▸ **Jobs**:
1. In the report on Asian markets, how much did Toshiba's shares gain?
2. Carry on the report on Asian markets after its final sentence.

▸ **Selected extract**:
Bangkok, Mar 24: Shares fell on Friday in Asia as worries over turmoil in the banking sector and recession risks overshadowed gains on Wall Street.
Benchmarks declined in most major markets, while US futures were higher. Oil prices fell.
Investors are worried that more banks might suffer a debilitating exodus of customers following the second- and third-largest US bank failures in history.
That turmoil is clouding the outlook for what the Federal Reserve will do with interest rates after hiking them to market-rattling heights over the last year.
The fear is that all the turmoil in the banking industry could cause a sharp pullback in lending to small and midsized businesses around the country.
That could put more pressure on the economy, raising the risk for a recession that many economists already saw as likely.
Regional banks shares in Asia were modestly lower Friday, with HSBC Holdings plc losing 2.7 per cent in Hong Kong while mid-sized Japanese bank Resona Holdings declined 3per cent.
Shares in Japanese energy and electronics company Toshiba Corp. Gained 4.3 per cent after it announced late Thursday that it had accepted a USD 15 billion tender offer from a buyout fund made up of the nation’s major banks and companies.
If regulators approve it, the proposed buyout by private equity firm Japan Industrial Partners would be a major step in troubled Toshiba’s yearslong turnaround effort, allowing it to go private.
Tokyo’s Nikkei 225 index lost 0.1 per cent to 27,385.25 and the Kospi in Seoul gave up 0.4per cent to 2,414.96. Hong Kong’s Hang Seng slipped 0.8 per cent to 19,885.45 and the Shanghai Composite index edged 0.1per cent lower, to 3,265.55.

▸ **Source excerpt**:

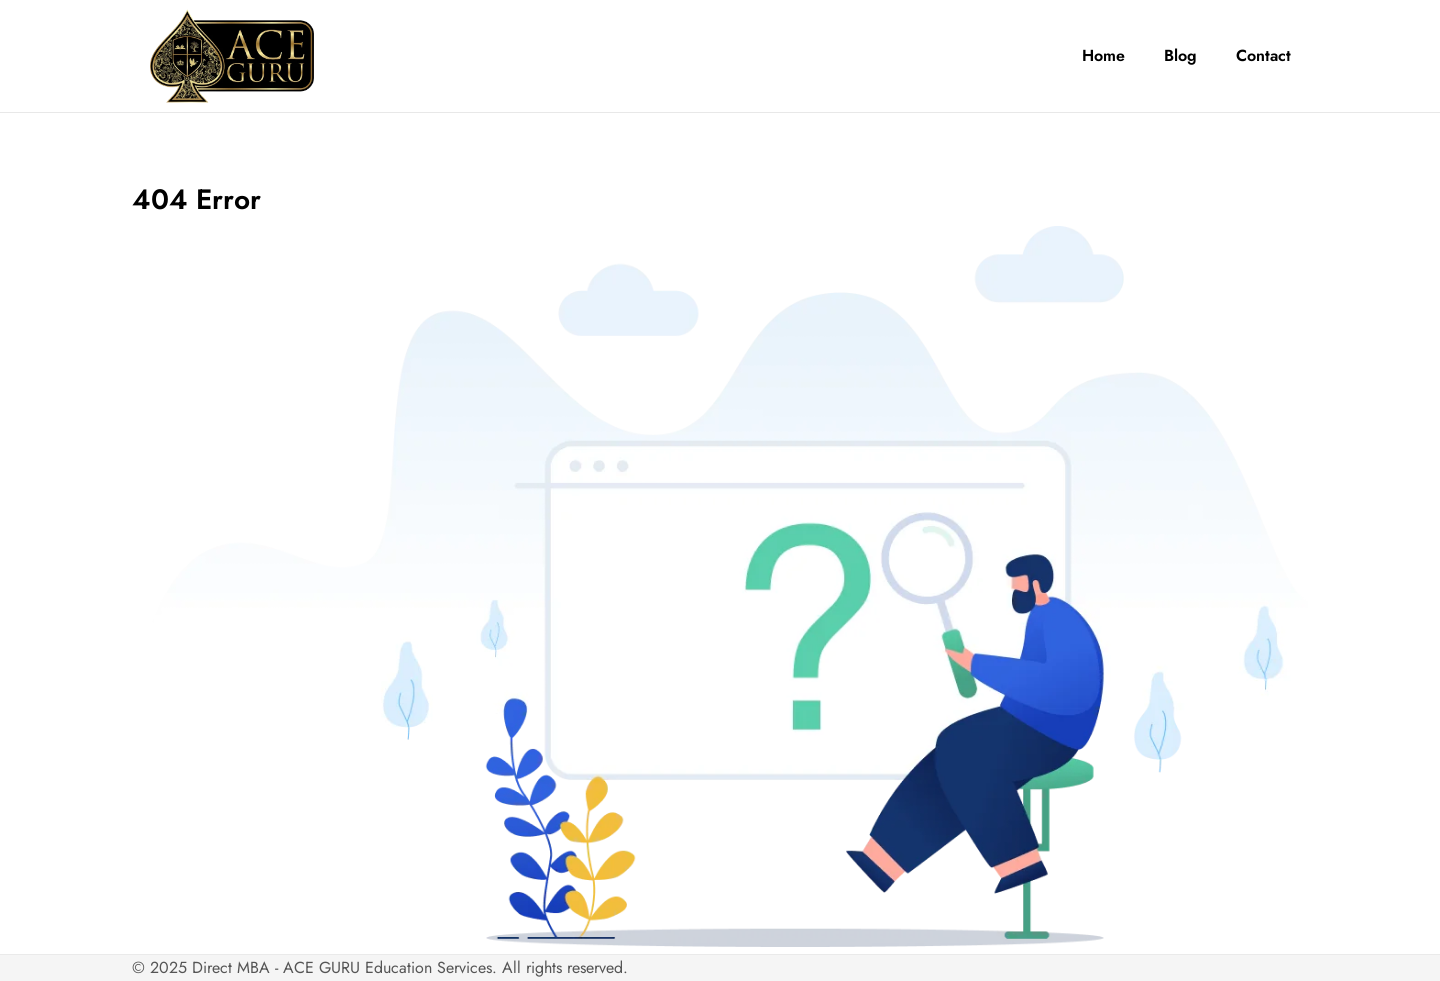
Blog (1180, 55)
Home (1103, 55)
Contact (1263, 55)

▸ **Results**:
1. 4.3 percent.

2.
Australia’s S and P/ASX 200 shed 0.2 per cent to 6,955.20. Shares rose in Bangkok, Mumbai and Taiwan.
On Thursday, the S and P 500 added 0.3 per cent for its third gain in four days, closing at 3,948.72. The Dow Jones Industrial Average gained 0.2 per cent to 32,105.25 after seeing an early gain of 481 points evaporate.
The Nasdaq composite held up better thanks to strength in technology shares, gaining 1 per cent to 11,787.40.
Big technology and other high-growth stocks were among the strongest on Wall Street. Nvidia rose 2.7 per cent, and Microsoft gained 2 per cent.
Stocks fell sharply the day before after the Federal Reserve indicated that while the end may be near for its hikes to interest rates, it still doesn’t expect to cut rates this year.
Fed Chair Jerome Powell also insisted the Fed could keep raising rates if inflation stays high.
Markets were also still mulling comments from Treasury Secretary Janet Yellen, who said the government is not considering blanket protections for all customers at all banks.
She did say the government will make all depositors whole at banks, on a case-by-case basis, if failing to do so would pose a risk for the broader system.
Implicit in that is perhaps the hint that any bank failure could be seen as such a systemic risk.
Failures at both Silicon Valley Bank and Signature Bank met that criteria. Depositors were promised all their money, even those with more than the USD 250,000 limit insured by the Federal Deposit Insurance Corp.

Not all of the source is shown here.